Задумался брат. Начал голову чесать. Час думал, другой — понял, что впросак попал. И тогда голоса его подзуживать начали: отруби ей голову лопатой, отруби ей голову лопатой.
Вздохнул он, потянулся за лопатой да обомлел — хозяйка напротив него с мушкетом стоит наизготовку.
— Рубли и лопату оставь, — сказала она. — А сам иди на четыре стороны.
Разрыдался старший брат да домой кинулся. Отцу с матерью, сердцем разрываясь, пожаловался, что не донёс денег — всё лихая баба на большой дороге отобрала.

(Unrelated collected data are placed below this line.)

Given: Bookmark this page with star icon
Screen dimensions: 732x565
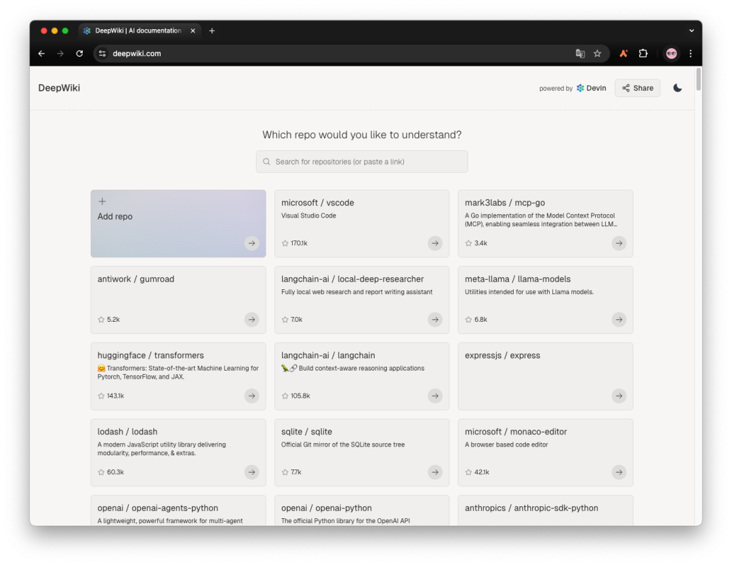Looking at the screenshot, I should coord(597,54).
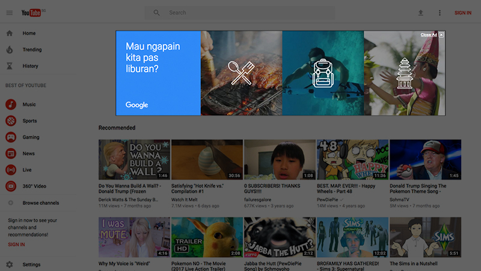Open the three-dot settings menu
The image size is (481, 271).
pyautogui.click(x=440, y=13)
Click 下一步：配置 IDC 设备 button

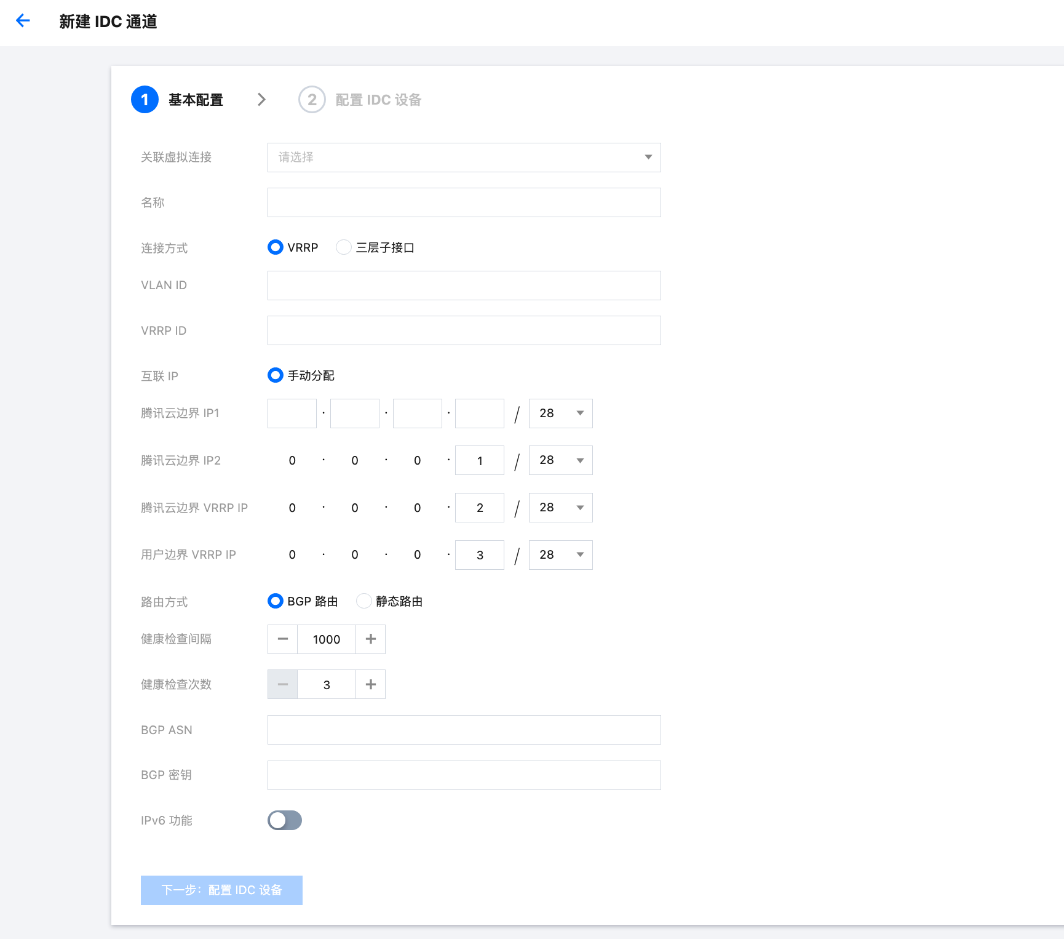(x=221, y=890)
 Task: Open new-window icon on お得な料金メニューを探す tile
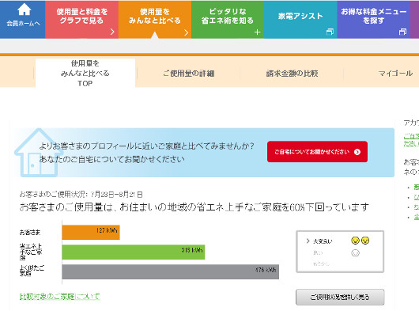tap(402, 32)
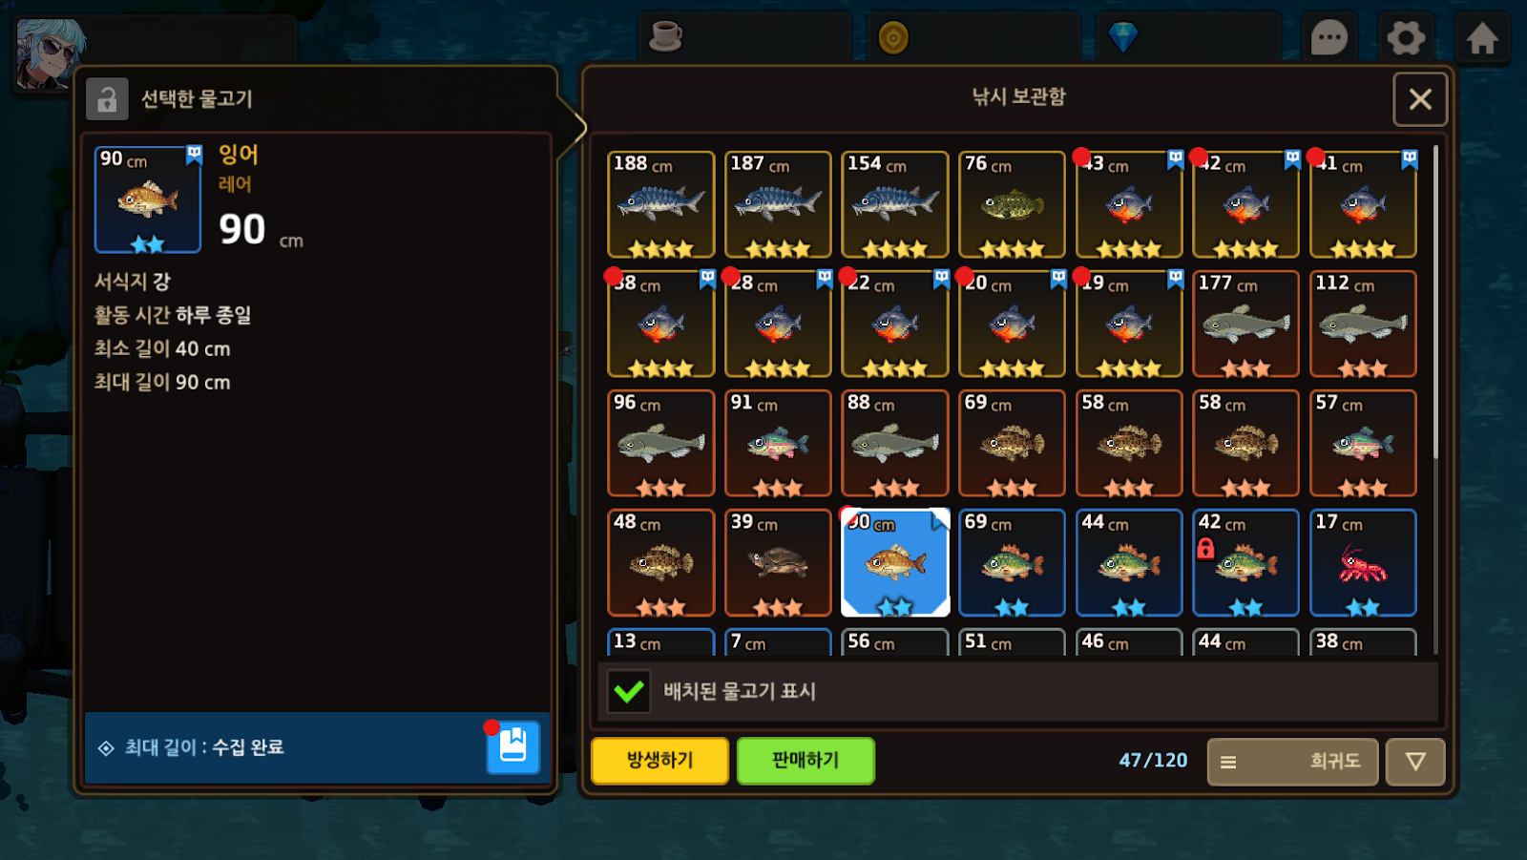
Task: Select the 17 cm red crayfish
Action: pyautogui.click(x=1363, y=562)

Встал тогда средний сын и слово своё молвит:
— У меня есть нож.
И пошёл деньги на жизнь и пропитание зарабатывать. Месяц в лесу разбоем шершней промышлял, месяц — на базаре стружку продавал, месяц — всё нажитое добро в рулетку проигрывал, месяц — на боку спал, отдыхал. Наконец удалось ему двести рублей найти. Купил он бублик да шаньгу и домой пошёл. День шёл — бублик съел, другой шёл — шаньгу проглотил, да подавился. И так его икота схватила, что зашёл он на постоялый двор водицы попросить.
А на постоялом дворе хозяйка сидит, белым телом сверкает, красными щеками на солнце играет, кудри подмышек гребнем костяным расчёсывает.

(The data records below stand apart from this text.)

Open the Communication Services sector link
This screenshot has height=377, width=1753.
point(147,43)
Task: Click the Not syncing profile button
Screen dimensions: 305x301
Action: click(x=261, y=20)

— Дай водицы, — говорит ей средний брат.
Напился, прогнал икоту к Макару с телятами. Поблагодарил да повернулся, чтоб уйти, а хозяйка ему вослед предлагает:
— Давай спор спорить, в игру играть.
Побледнел средний брат, позеленел, задрожал как лист осиновый — игроман средний брат был завзятый.
— Давай, — кивает ей. — Я ставлю все свои рубли.
— Мало мне твоих рублей, — гогочет она.
— И нож, ставлю нож, — умоляет он.
— Хорошо. В реки-речушки играться будем. Я первая — Вазузолгу называю. Твой черёд.
Обхватил средний брат головушку буйную, начал ответ искать. День сидит -— думает, второй стоит — размышляет, третий ползает — предполагает. Наконец говорит хозяйке:
— Двадцать семь, черное.
Покачала головой хозяйка, да мушкет ласково вскинула и в глаз левый среднему брату прицелилась. Бросил ей средний брат деньгу и нож, да домой побежал, глаза от стыда пряча и оттого спотыкаясь постоянно.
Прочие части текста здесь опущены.